This is a really interesting result, and I wonder if analogous results might hold in cases like these:

Minimizing hash lookup time: hash to two buckets, and insert into the bucket with the shorter chain? Or, for read-heavier workloads, insert into both buckets, and do lookups on the bucket with the shorter chain? (Reading the paper, it turns out that they investigated this; the answer is yes! Although they only considered the first of these two variations.)

Lowering the load factor on bloom filters: generate two sets of bit-indices, and set the bits on the one that has more bits already set? Or making bloom filters robust to bit errors: store under both sets of bit-indices, and return true if either of them has survived with all bits set?

Improving the worst-case response time by sending your request to both servers and taking whichever result comes back first? That’s maybe a bit obvious.

Keeping any disk from running out of capacity in a distributed storage system by storing on the less full of two randomly chosen (e.g. via a DHT) disks.

Longish-term investing in the stock market: randomly choose two large-capitalization stocks and buy the one that looks less terrible. (The objective here is to avoid things like buying when the P/E has suddenly shot up to 50 or when the company is manifestly about to go bankrupt, and secondarily to buy stocks that are likely to have higher returns. If only a few people are doing this, it depends on a much weaker form of the result, since even if all the people buy the same stock, its price will remain unchanged; but this choose-from-2-random-stocks approach is one that all the investors could use without screwing up the market collectively.)

Falling in love with the more attractive of two randomly chosen eligible people. (If everybody falls in love with the most attractive person, almost everybody will have their heart broken; even polyamorists have limits.)

Going to the more-interesting-sounding of two randomly chosen open houses advertised this Sunday, so that you’re less likely to end up at a house that will have five above-market offers placed on it that day.

A super simple multi-armed bandit algorithm: choose two random arms of the bandit and pull the one that has most frequently hit the jackpot for you in the past.

…?

A thing that a lot of these have in common is that on a population of underlying variable and mostly poor quality — e.g. lots of really terrible open houses, lots of potential lovers who would be just barely acceptable, lots of always-lose bandit arms — they won’t perform well unless there’s some kind of bias in the original random candidate selection toward better candidates. But if you have that kind of bias, with some arbitrary distribution over the candidates, then this best-of-N-random-choices thing is just a way of transforming one such arbitrary distribution into another one, no? Perhaps it may be a particularly computationally parsimonious way of doing so (maybe your open-house candidates are first selected according to their price distribution, and only then do you go to the trouble of reading the listings) but it doesn’t seem super clear.

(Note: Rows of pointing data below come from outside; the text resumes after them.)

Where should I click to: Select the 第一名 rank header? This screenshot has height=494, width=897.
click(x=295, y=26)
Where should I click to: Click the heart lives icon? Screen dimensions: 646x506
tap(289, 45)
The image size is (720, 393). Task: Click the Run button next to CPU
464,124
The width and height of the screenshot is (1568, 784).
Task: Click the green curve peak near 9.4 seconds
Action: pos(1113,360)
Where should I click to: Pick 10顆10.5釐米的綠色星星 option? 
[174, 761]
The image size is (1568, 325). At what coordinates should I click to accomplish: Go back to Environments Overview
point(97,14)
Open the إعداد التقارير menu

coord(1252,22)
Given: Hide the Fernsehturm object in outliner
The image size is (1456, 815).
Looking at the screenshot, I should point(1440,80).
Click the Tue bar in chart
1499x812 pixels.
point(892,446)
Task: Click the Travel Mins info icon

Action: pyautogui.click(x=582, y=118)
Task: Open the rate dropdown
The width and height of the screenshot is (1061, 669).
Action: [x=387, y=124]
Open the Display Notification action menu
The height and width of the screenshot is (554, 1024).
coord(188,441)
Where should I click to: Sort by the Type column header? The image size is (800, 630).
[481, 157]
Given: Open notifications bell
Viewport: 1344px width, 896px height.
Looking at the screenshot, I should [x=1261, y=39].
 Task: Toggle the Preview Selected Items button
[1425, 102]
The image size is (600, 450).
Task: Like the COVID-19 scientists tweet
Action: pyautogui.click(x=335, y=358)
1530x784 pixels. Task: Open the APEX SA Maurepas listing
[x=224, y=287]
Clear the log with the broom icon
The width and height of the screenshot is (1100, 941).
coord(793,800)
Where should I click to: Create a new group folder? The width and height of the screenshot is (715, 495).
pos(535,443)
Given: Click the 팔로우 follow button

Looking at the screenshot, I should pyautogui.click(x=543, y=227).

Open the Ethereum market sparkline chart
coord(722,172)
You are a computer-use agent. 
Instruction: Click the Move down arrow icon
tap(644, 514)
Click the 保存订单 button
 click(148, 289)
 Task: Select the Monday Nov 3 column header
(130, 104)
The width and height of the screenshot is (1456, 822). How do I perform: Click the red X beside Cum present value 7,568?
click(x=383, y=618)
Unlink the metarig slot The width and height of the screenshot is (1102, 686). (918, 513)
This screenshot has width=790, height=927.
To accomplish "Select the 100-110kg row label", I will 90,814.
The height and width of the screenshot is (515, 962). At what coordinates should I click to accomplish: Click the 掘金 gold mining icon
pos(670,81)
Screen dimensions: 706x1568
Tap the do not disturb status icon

You may find cuckoo hashing interesting, it’s similar to your first idea (but with the effect of increasing the practical load factor which on a lot of real hardware is a pretty good performance improvement). Not coincidentally Michael Mitzenmacher has as well as doing a stint as dean of the CS department been studying cuckoo hashing for a while:

But if you have that kind of bias, with some arbitrary distribution over the candidates, then this best-of-N-random-choices thing is just a way of transforming one such arbitrary distribution into another one, no?

The delay in the simulated model is the key to why this approach works so well for the load balancing problem. Generally, in this problem, its not prohibitively expensive to keep track of the state of all downstream services, but you don’t want to do that synchronously. In control theory terms, acting on stale data introduces a “phase shift” which turns the negative feedback that should tame the system into positive feedback that causes oscillation.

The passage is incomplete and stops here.